El procedimiento más habitual en Alba para componer sus poemas es una especia de suma histórica, de revisión del pasado; se presenta una sucesión de hechos que desembocan en una gran catástrofe: el presente. Y ese presente parece valer para cualquier época.
«Credo quia absurdum» hace un repaso de las innumerables herejías que se sucedieron durante los primeros siglos del cristianismo. El autor se esfuerza en esta página por traducir aquellos alborotos teológicos al poema. Para uno, que disfruta con esos juegos librescos y que conoce la época y sus convulsiones, el poema tiene su gracia; para quienes desconozcan la bulliciosa historia del primer cristianismo no parece una buena introducción.
«Idealismo alemán» (pág. 37) es un poema cerrado y rotundo, donde no falta ni sobra nada.
«El mundo no es injusto: es una hoguera», se afirma en estas páginas. Es cierto, no puede ser injusto, porque el mundo, al menos desde el punto de vista de la naturaleza, no conoce la justicia. Por mucho que rebusquemos entre sus versos no vamos a encontrar una esperanza o una salida de emergencia para el ser humano.

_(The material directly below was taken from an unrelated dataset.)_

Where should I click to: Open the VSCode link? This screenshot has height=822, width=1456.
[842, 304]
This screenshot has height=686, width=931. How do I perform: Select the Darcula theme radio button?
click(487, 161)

«American way of death» aplica a Estados Unidos y a sus poetas esa pesadilla que es todo el libro. «¡Abajo la apocatástasis!» cierra el libro con una especia de delirio satírico que bordea el irracionalismo. Un ejemplo de eso último (pág. 68): «Muy bien, multipliquemos. El alto mando ha decidido que todos lo nacidos en Tomelloso sean castrados. Demóstenes se opone. Y los que tengan un Renault en el refrigerador se disfrazarán de diabético». Es el último mensaje de Alba: todo es tan absurdo, tan guiñolesco, que un retrato preciso de esa locura tiene necesariamente un aire de sueño o de farsa.
Siguiendo la estela de Rimbaud en su poema «El mal», de Bataille, de Georg Trakl, quien afirmaba que estar triste era su forma de ser feliz, siguiendo a Antístenes y sus compañeros, los filósofos cínicos, así nos llega este libro, minucioso en el relato de las miserias humanas.
La mayor enseñanza que nos llevamos de estos poemas no tiene que ver con sus habilidades retóricas, sino con la amarga convicción de que todo lo descrito allí, por doloroso y amargo que nos resulte, no es más que una muestra precisa de varios milenios de civilización. Su horror no es un invento, no es una distopía ni un dialelo: es una certeza a la que no nos gusta enfrentarnos.
Es verdad que el ser humano tiene otras caras, que somos capaces de la misericordia y de la belleza, del sacrificio y de la tolerancia; pero Francisco Alba no ha querido condescender en este libro con esos motivos, como le ocurriera a Jonathan Swift. Por eso nos dice, en el poema «Oscura Urania» (pág. 51): «Desahuciados del mundo, / la ley de Hubble nos echó de casa. / En este imán-peonza, esta patata, / un perifollo azul para comérselo / viajamos de turistas por el cosmos / alrededor del sol, esa cerilla».
La existencia de este libro, y de otros como él, debería ser una contradicción a su pesimismo infinito. Valga esa contradicción, que no le resta ningún valor a este acerbo y talentoso retrato de la condición humana.